0

I setup a Mesos cluster with vm machines, machine A (master + agent) and machine B(agent only), and I also run Marathon and Mesos-dns on machine A, both agents support docker.

I startup a web application with docker via Marathon, the docker container run with bridge network mode.

When I run one instance, the container startup normally and Mesos-dns resolves it correct with the docker service internal IP (example, 172.17.0.2), but because I only run one instance and there are two agents in mesos cluster, so only one agent gets the container, the other one there is nothing, if client accesses the mesos agent which there nothing running, there is error appeared.

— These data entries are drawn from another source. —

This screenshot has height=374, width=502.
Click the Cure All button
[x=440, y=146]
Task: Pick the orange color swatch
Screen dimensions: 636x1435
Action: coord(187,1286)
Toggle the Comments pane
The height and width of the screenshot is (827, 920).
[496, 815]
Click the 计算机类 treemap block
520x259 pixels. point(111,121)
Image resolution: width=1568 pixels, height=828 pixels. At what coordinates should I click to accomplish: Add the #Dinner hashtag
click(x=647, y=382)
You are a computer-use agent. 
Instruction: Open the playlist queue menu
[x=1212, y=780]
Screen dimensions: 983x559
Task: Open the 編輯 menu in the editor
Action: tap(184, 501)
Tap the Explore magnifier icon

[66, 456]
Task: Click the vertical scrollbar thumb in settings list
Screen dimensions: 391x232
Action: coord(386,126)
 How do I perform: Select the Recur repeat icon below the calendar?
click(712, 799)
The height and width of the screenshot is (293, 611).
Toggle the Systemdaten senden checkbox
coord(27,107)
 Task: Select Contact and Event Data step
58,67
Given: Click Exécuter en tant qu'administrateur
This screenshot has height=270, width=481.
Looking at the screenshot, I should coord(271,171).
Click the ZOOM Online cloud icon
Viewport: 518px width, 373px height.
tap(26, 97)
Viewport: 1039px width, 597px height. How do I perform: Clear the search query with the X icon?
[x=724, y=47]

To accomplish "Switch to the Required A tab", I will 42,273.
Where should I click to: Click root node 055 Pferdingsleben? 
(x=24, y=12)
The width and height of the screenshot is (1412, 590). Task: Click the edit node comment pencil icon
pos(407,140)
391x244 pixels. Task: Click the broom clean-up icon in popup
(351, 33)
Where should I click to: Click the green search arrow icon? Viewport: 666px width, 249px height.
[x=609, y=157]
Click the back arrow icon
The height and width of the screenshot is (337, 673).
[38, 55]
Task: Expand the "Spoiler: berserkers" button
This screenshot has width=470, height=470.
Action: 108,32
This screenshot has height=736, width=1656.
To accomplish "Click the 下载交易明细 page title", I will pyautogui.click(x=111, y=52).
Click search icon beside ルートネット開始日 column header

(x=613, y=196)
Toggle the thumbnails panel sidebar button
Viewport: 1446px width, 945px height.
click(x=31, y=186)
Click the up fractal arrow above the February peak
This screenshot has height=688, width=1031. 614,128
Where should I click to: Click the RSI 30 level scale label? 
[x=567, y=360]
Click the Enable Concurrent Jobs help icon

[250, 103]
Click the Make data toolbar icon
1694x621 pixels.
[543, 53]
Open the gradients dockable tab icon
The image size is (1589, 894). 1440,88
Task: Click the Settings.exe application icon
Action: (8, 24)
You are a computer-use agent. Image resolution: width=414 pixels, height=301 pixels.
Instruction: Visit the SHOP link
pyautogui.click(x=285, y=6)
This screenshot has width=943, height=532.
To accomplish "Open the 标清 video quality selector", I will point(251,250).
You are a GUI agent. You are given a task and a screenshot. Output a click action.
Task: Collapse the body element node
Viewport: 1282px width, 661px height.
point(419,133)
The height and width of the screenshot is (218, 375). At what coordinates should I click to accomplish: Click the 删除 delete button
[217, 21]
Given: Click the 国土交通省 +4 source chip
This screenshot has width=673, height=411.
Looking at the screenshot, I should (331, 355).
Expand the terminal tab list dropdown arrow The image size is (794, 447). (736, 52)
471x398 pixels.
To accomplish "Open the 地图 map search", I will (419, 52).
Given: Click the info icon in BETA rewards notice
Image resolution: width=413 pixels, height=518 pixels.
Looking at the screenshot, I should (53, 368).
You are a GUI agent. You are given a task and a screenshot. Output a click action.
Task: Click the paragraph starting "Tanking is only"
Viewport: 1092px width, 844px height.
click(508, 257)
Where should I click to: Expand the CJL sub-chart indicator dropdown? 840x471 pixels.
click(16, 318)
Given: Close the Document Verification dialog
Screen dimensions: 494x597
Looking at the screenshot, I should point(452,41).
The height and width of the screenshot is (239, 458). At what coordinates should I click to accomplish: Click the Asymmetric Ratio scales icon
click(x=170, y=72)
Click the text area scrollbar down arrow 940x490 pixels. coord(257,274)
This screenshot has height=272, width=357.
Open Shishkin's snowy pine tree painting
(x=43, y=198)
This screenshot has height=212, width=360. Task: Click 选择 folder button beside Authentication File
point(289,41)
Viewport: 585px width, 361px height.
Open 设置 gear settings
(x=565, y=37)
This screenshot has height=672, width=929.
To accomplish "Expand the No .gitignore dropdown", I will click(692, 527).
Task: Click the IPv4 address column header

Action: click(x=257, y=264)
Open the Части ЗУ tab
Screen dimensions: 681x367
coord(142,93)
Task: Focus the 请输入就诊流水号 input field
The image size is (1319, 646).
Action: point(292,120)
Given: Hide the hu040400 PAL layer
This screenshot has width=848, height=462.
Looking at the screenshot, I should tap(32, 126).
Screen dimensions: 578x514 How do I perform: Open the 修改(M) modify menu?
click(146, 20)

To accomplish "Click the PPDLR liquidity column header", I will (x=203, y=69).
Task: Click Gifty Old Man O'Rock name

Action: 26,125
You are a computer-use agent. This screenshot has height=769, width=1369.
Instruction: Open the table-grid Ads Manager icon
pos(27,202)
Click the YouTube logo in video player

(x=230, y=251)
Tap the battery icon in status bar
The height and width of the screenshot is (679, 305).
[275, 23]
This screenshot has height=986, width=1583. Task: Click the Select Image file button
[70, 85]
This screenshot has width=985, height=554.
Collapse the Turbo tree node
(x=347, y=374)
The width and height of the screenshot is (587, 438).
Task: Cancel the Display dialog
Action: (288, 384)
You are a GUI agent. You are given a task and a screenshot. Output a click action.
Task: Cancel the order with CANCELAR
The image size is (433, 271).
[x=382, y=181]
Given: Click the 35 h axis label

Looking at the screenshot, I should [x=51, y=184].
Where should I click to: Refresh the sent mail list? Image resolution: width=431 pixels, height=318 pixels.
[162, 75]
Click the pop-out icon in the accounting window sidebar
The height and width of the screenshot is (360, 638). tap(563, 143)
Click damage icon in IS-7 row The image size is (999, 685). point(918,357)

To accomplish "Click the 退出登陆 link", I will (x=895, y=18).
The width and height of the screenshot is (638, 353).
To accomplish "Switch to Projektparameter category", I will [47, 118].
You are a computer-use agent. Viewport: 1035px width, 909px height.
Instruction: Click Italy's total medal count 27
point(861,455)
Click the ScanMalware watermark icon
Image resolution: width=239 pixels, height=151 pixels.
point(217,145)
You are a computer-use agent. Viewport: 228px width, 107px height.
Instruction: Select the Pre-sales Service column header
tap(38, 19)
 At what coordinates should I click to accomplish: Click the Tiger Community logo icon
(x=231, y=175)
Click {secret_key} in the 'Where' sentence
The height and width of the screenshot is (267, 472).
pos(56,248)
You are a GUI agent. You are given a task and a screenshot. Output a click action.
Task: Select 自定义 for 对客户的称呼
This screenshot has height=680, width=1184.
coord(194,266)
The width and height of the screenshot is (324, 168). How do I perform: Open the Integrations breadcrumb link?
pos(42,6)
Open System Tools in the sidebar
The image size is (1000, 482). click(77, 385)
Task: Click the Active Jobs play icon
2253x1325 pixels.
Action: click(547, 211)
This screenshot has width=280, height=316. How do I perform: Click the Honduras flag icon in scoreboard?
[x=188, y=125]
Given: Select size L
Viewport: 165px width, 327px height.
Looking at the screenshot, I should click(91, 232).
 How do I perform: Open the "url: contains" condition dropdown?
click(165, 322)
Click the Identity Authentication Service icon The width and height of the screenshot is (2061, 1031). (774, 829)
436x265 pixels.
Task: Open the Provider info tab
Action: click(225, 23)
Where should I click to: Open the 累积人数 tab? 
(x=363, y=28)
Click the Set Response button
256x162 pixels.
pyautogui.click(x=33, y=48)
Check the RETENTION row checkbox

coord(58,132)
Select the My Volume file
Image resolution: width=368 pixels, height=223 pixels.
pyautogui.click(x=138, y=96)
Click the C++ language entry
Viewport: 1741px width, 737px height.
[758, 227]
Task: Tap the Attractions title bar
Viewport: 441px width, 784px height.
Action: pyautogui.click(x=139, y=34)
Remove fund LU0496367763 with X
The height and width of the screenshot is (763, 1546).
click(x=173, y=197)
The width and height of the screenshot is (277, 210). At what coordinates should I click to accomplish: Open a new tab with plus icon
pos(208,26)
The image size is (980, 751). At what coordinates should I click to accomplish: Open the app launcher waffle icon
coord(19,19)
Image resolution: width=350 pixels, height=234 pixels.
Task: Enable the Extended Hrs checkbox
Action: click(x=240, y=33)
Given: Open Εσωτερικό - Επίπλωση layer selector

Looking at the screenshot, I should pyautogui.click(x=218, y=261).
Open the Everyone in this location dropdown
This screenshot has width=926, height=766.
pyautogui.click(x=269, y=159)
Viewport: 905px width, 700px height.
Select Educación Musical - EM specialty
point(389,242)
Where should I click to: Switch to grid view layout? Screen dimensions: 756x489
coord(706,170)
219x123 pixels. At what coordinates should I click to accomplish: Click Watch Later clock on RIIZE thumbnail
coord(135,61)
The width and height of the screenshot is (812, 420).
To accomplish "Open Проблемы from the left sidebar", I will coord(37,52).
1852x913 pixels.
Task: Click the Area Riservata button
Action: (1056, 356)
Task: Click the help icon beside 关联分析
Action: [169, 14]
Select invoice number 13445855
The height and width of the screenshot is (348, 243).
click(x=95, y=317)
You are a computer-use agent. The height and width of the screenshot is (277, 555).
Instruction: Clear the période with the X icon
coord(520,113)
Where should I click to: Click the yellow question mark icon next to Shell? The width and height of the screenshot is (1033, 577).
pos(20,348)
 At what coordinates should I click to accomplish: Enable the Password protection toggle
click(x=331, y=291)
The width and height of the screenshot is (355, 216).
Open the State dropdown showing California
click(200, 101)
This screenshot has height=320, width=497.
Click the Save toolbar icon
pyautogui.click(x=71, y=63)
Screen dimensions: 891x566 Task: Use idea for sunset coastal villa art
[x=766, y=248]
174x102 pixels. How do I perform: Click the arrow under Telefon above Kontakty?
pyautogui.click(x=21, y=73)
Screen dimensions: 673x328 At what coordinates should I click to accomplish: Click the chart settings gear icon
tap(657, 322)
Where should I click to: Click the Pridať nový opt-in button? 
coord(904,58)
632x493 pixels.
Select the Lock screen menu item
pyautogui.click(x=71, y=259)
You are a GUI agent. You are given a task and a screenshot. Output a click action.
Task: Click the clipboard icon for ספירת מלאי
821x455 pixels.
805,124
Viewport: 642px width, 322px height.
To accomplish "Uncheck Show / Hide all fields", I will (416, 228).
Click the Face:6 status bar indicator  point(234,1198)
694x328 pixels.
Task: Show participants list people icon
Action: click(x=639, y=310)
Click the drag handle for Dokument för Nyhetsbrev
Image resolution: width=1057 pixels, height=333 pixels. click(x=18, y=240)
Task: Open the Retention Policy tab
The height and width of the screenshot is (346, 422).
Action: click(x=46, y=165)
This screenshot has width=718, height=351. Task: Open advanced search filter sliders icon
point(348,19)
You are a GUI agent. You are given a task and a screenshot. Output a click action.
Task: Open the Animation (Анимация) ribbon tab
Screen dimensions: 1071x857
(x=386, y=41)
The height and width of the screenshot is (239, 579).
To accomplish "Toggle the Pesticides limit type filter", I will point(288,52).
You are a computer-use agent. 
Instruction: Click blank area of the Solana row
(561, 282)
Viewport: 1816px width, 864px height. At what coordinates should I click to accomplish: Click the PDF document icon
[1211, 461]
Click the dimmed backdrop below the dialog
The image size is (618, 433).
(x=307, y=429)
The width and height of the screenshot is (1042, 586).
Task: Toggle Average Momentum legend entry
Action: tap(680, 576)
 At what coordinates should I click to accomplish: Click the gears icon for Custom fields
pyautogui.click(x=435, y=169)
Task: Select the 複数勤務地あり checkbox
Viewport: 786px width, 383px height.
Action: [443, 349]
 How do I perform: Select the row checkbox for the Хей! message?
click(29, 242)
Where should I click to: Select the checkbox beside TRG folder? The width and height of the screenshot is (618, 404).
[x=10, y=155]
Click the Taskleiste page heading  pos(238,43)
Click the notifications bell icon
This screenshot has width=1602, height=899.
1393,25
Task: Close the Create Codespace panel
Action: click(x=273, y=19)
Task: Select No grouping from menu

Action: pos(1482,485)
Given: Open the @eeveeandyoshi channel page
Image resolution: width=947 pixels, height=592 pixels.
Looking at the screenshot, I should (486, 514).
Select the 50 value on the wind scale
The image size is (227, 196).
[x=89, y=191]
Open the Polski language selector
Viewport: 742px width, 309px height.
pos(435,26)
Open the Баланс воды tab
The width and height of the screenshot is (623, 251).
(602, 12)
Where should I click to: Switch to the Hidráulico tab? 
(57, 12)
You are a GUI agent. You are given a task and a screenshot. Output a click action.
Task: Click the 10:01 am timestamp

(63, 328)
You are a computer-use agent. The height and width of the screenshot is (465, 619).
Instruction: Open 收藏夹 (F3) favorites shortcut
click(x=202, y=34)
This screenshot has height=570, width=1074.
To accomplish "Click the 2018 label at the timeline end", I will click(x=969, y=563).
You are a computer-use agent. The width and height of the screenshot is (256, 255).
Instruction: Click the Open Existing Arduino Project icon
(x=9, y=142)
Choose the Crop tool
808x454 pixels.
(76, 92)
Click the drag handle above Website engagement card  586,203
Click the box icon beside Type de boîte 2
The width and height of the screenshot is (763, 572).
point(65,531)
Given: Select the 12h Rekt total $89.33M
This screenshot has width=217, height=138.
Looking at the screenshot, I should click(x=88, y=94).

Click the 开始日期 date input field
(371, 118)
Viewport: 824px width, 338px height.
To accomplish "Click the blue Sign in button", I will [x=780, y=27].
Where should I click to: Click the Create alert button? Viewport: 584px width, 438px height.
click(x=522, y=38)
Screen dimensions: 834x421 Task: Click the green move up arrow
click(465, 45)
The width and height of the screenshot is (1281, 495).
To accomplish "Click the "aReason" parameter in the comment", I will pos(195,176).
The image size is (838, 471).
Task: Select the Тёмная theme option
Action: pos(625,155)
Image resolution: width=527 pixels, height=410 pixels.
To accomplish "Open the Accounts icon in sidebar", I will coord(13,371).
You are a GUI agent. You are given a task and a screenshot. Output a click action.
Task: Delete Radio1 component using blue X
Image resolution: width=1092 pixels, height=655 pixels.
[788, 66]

That means, the container is running on machine B, does not run on machine A, my docker application named test, and listen with port 5000, once I run "curl http://test.marathon.mesos:5000/" on machine B, I get the correct response, but when I run same command on machine A, there is an error appeared "curl: (7) Failed to connect to test.marathon.mesos port 5000: No route to host", the mesos-dns resolve domain to docker internal ip 172.17.0.2, but this ip is not appeared on machine A, because there is not any container running on machine A.

I also can run many instances on same Agent node without any problems, but as I know, mesos cluster and marathon are running application on agent node randomize, so all agent nodes behind load balancer could be accessed, if client access to agent node without container via load balancer, that's a problem for client.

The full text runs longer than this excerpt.